2 ①の常勤講師等の臨時的任用職員と②の非常勤講師等の会計年度任用職員については、いずれも一般職の地方公務員である。
 これについて、組合は、一般職の地方公務員にも不当労働行為救済制度が適用されると主張し、その理由として、一般職の地方公務員が憲法第28条の勤労者あるいは労組法第3条の労働者に該当することは否定されておらず、労使関係を規律する法律として、地方公務員法(以下「地公法」)は労組法の特別法に当たり、地公法は、労組法による労使関係の規律と同等かそれを上回る規律を保持していなければならず、特別法に別の規定がない場合には一般法が類推適用ないしは準用されるはずであるとした上で、地公法には不当労働行為の定義はなく、労組法第7条第1号に類似した不利益取扱いの禁止が定められているだけであり団交拒否や支配介入等が禁止されていないことや臨時的任用職員や条件付採用期間中の会計年度任用職員については、不利益取扱いを受けた場合の救済制度が不備であることを指摘する。さらに、令和2年4月1日施行の地方公務員法改正に当たって、国会において附帯決議がなされたことを挙げ、従前、不当労働行為救済制度が適用されていた会計年度任用職員には、不利益が生じることなく、引き続き、同制度を適用させるという立法者意思がある旨主張する。
 しかし、地公法第58条が一般職の地方公務員について労組法の適用除外を明確に定めている以上、一般職の地方公務員にも不当労働行為救済制度が適用されるとする組合の主張は採用できない。

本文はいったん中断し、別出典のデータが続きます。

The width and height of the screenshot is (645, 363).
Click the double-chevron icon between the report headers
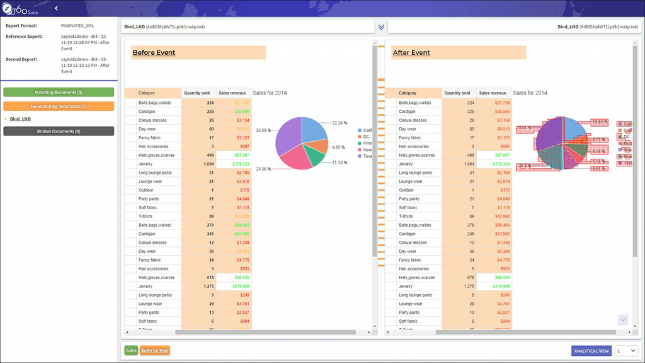380,27
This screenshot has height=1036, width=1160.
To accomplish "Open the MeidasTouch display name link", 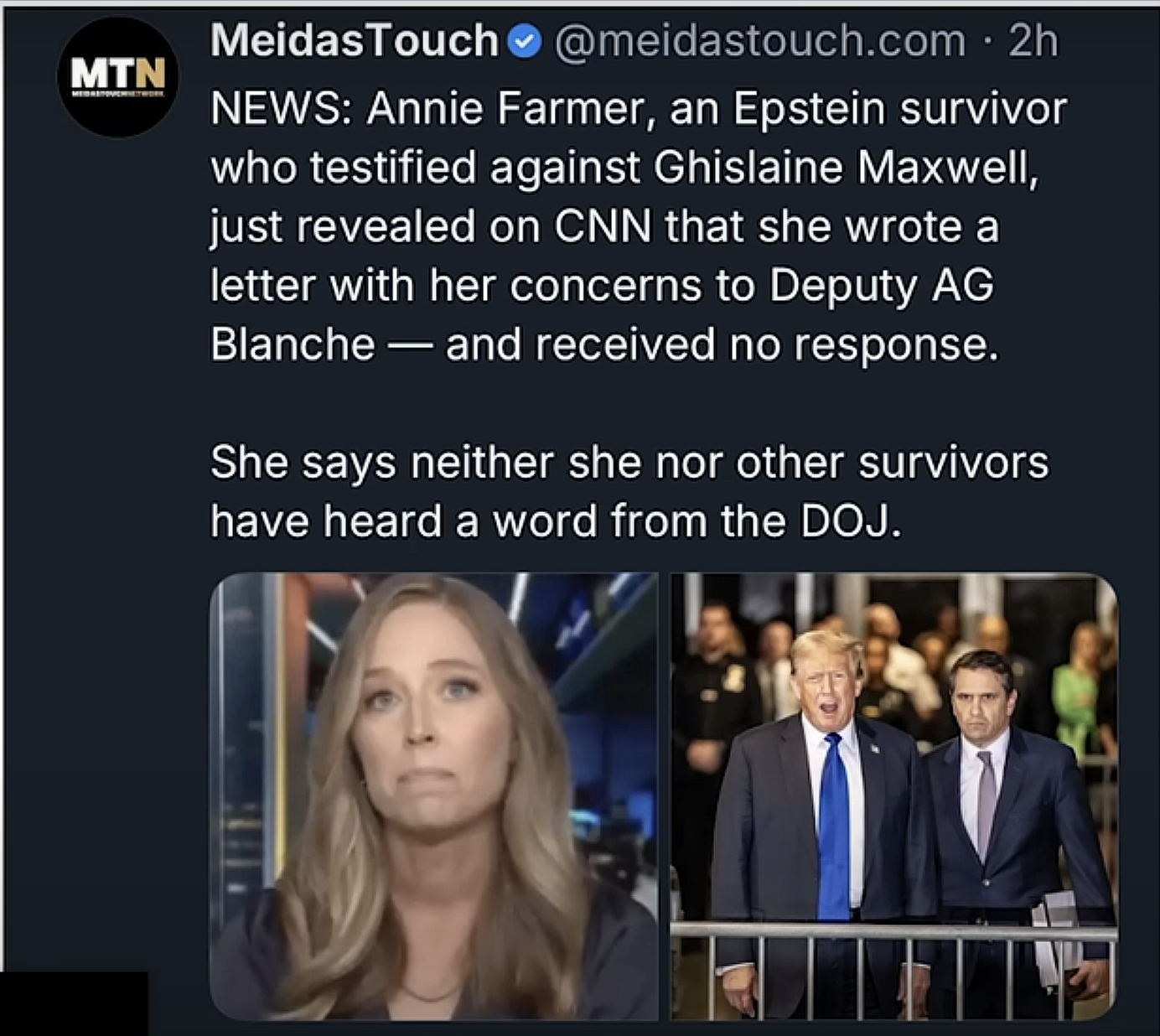I will (355, 40).
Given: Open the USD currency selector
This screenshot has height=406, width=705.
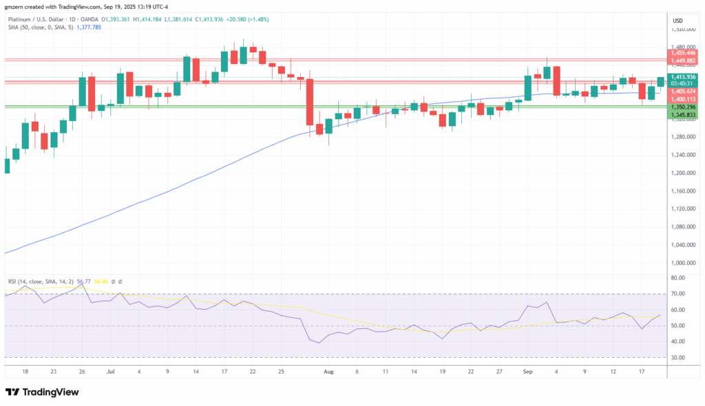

3 ③の本件看護師組合員3名は、特別非常勤講師(看護師)として任用されていたが、平成29年4月1日以降は、府に任用されていないことが認められる。そうすると、本件団交申入書の「講師組合員に対して雇用の継続を保証すること」との要求事項について、本件団交申入れ時において任用されていない本件看護師組合員3名が「雇用の継続」を求める対象者であったとはいい難い。

4 また、本件看護師組合員3名は、平成29年4月1日以降、任用されなかったことが違法であると主張して地位確認等請求訴訟を提起するなどしていたことから、本件団交申入れ時において雇用されるべき地位にあったとして雇用の継続の保証を要求したものとしたとしても、令和2年4月1日の地公法改正の施行後は、非常勤講師や非常勤看護師は一般職の会計年度任用職員として任用されることになっていたことが認められる。したがって、「雇用の継続」という以上、同3年2月3日の本件団交申入れの時点においては、本件看護師組合員3名の地公法適用者としての任用の継続を要求したとみるのが相当であり、労組法適用者の問題について団交を申し入れたとみなすことはできない。

5 以上のとおりであるから、本件団交申入書の表中の組合員のうち、常勤講師等の臨時的任用職員と非常勤講師等の会計年度任用職員は一般職の地方公務員であって労組法は適用されず、表中の組合員に本件看護師組合員3名が含まれていることをもって、労組法適用者の問題について団交を申し入れたということもできない。

6 したがって、本件団交申入書の「講師組合員の雇用の継続を保証すること」との要求事項への対応に係る申立ては、労組法適用者の問題に関するものとはいえないのであるから、本件において組合の申立人適格を認めることはできず、その主張する事実が不当労働行為に当たらないことが明らかであることから、本件申立ては却下する。